Слово «жизнесмерть», вызванное к жизни В. Рецептером, означает амбивалентное состояние жизнелюбия и понимания неизбежности смерти. В начале книги лирический герой просит возлюбленную не стареть («Не старей, моя радость, замри! / Опрокинь это быстрое время!») и в конце книги это сбывается («Ты умудрилась сорок лет спустя / одним едва заметным поворотом / пронзить меня, как вешнее дитя, / беспечно улыбаясь этим счетам»).
Жизнь вновь и вновь перетасовывается, память влечет к прошлому («калеча старые глаза, читаю письма фронтовые»; мальчик в метро с «цветущим нарывом на носу» как знак извечного повторения событий и ощущений; юношеский сон о девушке как «грех», который «ни вспомнить, не забыть»; «пальтишко-реглан» на старике в метро такое же, как было у героя в молодости).
Тема времени приводит за собой тему смерти. У Рецептера она особенно проникновенна и сопряжена с мотивами родства, дружбы: «Родные, родные!.. Мы с вами!.. / С крестами, потом — под крестами…»; мертвые друзья «появляются вмиг» на юбилейных застольях «из своих ненаписанных книг» («О, какая тоска — уходящая жизнь / и нехватка своих за столом!..»). Смерть для Рецептера, создающего образ «могилы-«коммуналки», — это и своего рода пристанище в кругу семьи.
Лирический герой, «умирая от радости», ждет ласточку. Кушнеровская ласточка-душа влетает в эти строки Рецептера (не зря именно А. Кушнер —автор отзыва о нем в книге «Прощание с библиотекой»). Ласточка Рецептера — «прочерк в небе, разбег, отголосок, черно-белая радость, душа, черновик, карандашный набросок» — черточка между двумя мирами.
Для стареющего человека особенным сокровищем становится молчание, немое созерцание («живи молчком», «молчи, с мобилкой не судачь», «да глазом космическим косишь тишком»).
Молчание и изнутри (особая немота), и внешне (особая глухота).
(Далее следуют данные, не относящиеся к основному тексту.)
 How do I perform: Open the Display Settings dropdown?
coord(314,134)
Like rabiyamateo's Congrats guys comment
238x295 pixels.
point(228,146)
Господь мне посылает глухоту,
чтобы настроить не на спор и рынок,
а лишь на ту земную частоту,
что ловит бездну звуковых картинок.

(«Господь мне посылает глухоту…»)


И врубается время в звучащий простор.
Электричество. Свет.
                                     Немота…

(«Свет пропал, и приходится свечи зажечь…»)

Глухота и немота даны для того, чтобы успеть «расслышать все до нитки, пока не отчеканена черта, и дата не оттиснута на плитке…». «Светящая русская речь» стиха отодвигает тьму, а «родная глухота становится непостижимым слухом».